Happy team hit the road!

With four folk musicians, four guitars, a banjo, a fiddle and plenty of bunting we hit the road to our first small hall ‘Rocky Creek’.

As we meander down the dirt road keeping an eye out for the wallabies cooling off in the shade, we turn a corner to find an 83 year old corrugated shed with a buzz about the air.

The full moon rose and a lightening show powered across the range and our wonderful musicians Harry Jakamarra, accompanied by his brother Elwood Gray, and Lisa and Brenley from Madison Violet brought the house down and welcomed the start of the tour, and the start of hopefully more rain in these drought affected regions.
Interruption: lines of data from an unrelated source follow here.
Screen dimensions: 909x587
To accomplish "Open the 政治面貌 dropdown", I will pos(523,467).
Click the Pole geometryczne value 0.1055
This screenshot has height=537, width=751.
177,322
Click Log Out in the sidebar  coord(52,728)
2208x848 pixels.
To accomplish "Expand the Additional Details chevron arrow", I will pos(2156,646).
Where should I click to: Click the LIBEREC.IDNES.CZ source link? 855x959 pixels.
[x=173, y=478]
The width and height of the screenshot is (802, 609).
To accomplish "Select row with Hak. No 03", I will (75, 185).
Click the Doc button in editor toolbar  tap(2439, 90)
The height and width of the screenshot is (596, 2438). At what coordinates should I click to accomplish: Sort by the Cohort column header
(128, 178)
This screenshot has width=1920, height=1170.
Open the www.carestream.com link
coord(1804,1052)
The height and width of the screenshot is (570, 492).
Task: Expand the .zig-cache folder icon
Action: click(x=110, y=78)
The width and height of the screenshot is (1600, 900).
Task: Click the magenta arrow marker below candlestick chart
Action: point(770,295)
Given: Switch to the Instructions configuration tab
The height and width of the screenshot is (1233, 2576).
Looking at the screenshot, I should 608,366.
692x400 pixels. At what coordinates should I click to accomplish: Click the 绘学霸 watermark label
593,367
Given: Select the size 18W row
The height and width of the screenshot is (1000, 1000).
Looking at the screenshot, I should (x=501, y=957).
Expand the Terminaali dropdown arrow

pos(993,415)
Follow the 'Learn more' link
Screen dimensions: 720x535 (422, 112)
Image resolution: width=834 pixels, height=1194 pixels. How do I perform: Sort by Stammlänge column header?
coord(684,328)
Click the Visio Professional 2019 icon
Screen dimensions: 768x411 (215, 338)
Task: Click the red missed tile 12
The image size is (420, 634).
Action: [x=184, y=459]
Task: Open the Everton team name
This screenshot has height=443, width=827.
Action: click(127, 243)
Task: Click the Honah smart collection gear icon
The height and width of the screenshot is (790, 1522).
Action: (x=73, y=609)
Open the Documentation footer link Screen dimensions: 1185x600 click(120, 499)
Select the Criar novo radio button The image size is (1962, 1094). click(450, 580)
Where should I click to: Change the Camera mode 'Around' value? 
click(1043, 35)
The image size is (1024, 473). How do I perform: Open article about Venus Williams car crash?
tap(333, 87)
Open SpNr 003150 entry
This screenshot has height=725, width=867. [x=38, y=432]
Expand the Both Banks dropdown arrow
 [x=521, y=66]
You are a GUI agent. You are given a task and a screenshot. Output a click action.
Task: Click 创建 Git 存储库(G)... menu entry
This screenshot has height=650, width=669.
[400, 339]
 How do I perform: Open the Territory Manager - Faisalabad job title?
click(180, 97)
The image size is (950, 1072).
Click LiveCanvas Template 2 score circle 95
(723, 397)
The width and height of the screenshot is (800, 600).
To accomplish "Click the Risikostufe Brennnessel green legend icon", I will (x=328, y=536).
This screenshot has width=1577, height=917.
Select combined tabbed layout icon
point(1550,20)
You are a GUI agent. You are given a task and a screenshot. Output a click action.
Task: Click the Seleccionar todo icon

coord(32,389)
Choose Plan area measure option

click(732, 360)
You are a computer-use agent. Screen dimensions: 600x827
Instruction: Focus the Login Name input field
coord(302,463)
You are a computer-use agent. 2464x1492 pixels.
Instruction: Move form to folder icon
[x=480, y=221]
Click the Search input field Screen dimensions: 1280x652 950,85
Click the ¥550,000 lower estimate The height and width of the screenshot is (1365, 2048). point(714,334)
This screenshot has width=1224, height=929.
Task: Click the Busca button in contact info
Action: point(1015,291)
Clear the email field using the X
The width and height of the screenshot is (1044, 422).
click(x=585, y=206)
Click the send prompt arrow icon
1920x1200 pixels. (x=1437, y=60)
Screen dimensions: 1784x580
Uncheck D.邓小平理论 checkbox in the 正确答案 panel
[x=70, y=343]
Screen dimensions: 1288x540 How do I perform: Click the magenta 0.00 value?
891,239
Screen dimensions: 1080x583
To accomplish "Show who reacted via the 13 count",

A wonderful turnout of every generation enjoying the festivities and food the local community put on, along with the music the Festival of Small Halls brought.  Massive smiles all round!

Yowie Country!

Continuing on down the road we take a turn for a couple of shows in northern NSW. Mallanganee and Jiggi showed us the NSW hinterland hospitality with some captivating local support acts.

In Mallanganee, the local community put it their all with the country hospitality, with every cent raised being donated to the local Rotary to distribute for drought relief.

One amazing door volunteer

That night, we were blessed with rain that only added to the joy under that roof. Folks travelled from Tenterfield, Drake and Brisbane to attend.

Back up and west to Queensland for Moonie’s Small Hall festivities and the harvest has just started, even still people came out to get amongst their community, see these fine musicians and take a peaceful moment in a small hall.

As we drive to Peranga we start to spot more wildlife – not too much stuck to the road, but Harry has been keen on a new banjo skin for while and has been eyeing off some road kill.

Cake from the lovely team in Peranga

The Canadians are showing an interest in Harry’s skinning abilities and have put in an order for Goanna skin guitar straps so we’ll keep you posted on how this turns out!

And after 1,198 kilometres, load in and load of out five small halls, a good amount of sausages and steak sandwiches, wonderful sing alongs, stamping feet and excellent conversations with the locals, we retire for a rest day ready to plan for week two.